Source data Block Start

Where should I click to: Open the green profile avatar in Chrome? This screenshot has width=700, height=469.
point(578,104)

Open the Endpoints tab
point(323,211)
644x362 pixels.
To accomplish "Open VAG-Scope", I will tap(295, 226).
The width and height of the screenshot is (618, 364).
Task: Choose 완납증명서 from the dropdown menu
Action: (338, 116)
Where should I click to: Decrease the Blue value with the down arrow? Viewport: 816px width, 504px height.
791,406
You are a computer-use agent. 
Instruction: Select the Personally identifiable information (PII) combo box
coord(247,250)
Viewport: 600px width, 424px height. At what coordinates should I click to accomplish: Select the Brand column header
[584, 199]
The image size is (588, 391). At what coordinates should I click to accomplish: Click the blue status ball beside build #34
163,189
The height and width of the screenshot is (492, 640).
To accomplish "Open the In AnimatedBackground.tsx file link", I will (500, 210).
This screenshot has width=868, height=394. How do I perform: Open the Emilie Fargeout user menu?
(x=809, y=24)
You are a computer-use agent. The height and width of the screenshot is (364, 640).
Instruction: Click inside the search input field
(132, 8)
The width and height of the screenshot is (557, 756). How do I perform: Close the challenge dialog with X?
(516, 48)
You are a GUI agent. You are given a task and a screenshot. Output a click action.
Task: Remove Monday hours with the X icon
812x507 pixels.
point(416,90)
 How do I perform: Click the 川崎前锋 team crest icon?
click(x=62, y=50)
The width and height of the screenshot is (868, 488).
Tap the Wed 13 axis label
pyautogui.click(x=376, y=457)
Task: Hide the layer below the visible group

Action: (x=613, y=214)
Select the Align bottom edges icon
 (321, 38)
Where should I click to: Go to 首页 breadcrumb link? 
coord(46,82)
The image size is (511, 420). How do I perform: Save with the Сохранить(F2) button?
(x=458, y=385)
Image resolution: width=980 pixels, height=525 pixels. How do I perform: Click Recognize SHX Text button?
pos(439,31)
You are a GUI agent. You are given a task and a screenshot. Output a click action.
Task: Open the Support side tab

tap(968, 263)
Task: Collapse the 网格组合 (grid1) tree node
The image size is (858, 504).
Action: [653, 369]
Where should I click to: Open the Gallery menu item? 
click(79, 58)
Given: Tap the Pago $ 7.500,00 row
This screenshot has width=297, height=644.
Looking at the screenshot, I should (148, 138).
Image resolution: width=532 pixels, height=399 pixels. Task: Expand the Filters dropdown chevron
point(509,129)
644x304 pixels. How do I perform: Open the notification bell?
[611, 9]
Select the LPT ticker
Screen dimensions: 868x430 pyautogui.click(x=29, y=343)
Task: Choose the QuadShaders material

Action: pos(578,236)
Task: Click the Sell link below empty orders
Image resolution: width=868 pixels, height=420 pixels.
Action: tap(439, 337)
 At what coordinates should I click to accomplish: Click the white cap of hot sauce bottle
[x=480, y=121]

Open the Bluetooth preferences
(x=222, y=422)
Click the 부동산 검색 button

Source data Block End

:: Exercise ::
Search the records above for "agent" and copy every line that has it.

:: Answer box ::
You are a computer-use agent. 
You are a computer-use agent. The height and width of the screenshot is (364, 640).
You are a GUI agent. You are given a task and a screenshot. Output a click action.
You are a GUI agent. You are given a task and a screenshot. Output a click action.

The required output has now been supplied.